The first article I located on this overall subject was the one that a random twitter user pointed me to after I tweeted a request for help on this topic. That article was from the Canberra Times in August of 1994, which provides a total of seven sentences on the matter. That being said, there is a lot of information conveyed in those seven sentences. Maybe one day I can be as verbally efficient.

It is clear that the failure of the idea was due to lack of support from the women players. Steffi Graf is cited as being the leader of the opposition to the proposal and that she was supported by virtually all of the top players at the time.

In a more verbose article carried in “The Sunday Age,” a male journalist wrote that the problem was “that the women do not want to work any harder for their money – the same as that given to the men.” In what would surely be labeled as a misogynistic stance in modern times, this statement highlights that the Australian Open had already temporarily established prize money parity before the best-of-five initiative was attempted.

On the surface, one interpretation is that the women were unwilling to play best-of-five because prize money parity had already been established. The following year, after the women refused to play the longer format, the Australian open took away equal pay for women. I want to believe that that decision wasn’t retribution for that refusal. There was a lot of tension between the WTA and the tournament at the time on other related topics including lack of promotion and less than desirable court assignments for the women. These were complicated times.

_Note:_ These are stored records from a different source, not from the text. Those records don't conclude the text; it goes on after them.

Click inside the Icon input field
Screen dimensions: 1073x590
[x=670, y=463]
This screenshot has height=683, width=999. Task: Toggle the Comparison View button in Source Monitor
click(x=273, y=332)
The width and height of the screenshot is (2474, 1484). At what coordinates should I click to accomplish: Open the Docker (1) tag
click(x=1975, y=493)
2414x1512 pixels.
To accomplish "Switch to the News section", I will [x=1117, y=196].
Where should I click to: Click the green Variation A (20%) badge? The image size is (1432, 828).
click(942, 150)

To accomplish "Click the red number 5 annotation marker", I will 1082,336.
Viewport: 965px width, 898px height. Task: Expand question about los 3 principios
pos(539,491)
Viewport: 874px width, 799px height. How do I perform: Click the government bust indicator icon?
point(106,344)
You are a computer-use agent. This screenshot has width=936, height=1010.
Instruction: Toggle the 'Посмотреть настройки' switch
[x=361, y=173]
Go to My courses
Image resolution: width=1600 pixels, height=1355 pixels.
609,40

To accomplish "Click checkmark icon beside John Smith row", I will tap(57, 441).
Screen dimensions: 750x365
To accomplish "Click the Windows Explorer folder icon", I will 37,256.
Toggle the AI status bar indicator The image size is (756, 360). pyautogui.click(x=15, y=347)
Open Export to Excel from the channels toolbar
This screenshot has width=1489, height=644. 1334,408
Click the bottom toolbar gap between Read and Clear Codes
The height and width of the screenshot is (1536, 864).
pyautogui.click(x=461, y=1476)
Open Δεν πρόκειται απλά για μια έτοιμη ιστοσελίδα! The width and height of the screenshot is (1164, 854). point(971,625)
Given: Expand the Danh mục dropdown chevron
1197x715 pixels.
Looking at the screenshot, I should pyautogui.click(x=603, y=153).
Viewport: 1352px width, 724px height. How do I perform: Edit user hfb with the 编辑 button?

A separate article carried by the Sydney Morning Herald, written by a female author, focused more on the reasons that the women opposed the proposal. In that source, Australian tournament director Paul McNamee is quoted “They thought the final of a grand slam was so important that they didn’t want to see the conditions changed for the final from the other rounds of the tournament.” That article also included the fact that the WTA finals would continue to be played best-of-five.

Steffi Graff was not the only star of the game identified by name as opposing the Australian Open best-of-five proposal. In 1994 Martina Navratilova also went on record claiming that the idea was a mistake and that men’s matches should be reduced to best-of-three. She also expressed that the tournament itself should be moved to later in the season.

Tomorrow I will explore why Navratilova was a key figure in all this and also why it wasn’t a bigger news story at the time. The summer of 1994 was a crazy time in tennis.

  1. Best-of-five finals idea dismissed, The Canberra Times, August 30, 1994.
  2. Why Women Don’t Play Best-Of-Five Matches at Grand Slams, ThinkProgress, Lindsay Gibbs, May 27, 2016, page viewed 3/2/2020
  3. Five-set women’s final plan scrapped, Alan Attwood, The Sunday Age (Melbourne, Australia), August 3, 1994.
  4. Women’s Five-Set Plan Scrapped – Tennis, Heather Smith, The Sydney Morning Herald, August 3, 1994.
  5. Martina’s criticism slammed, The Canberra Times, May 7, 1994.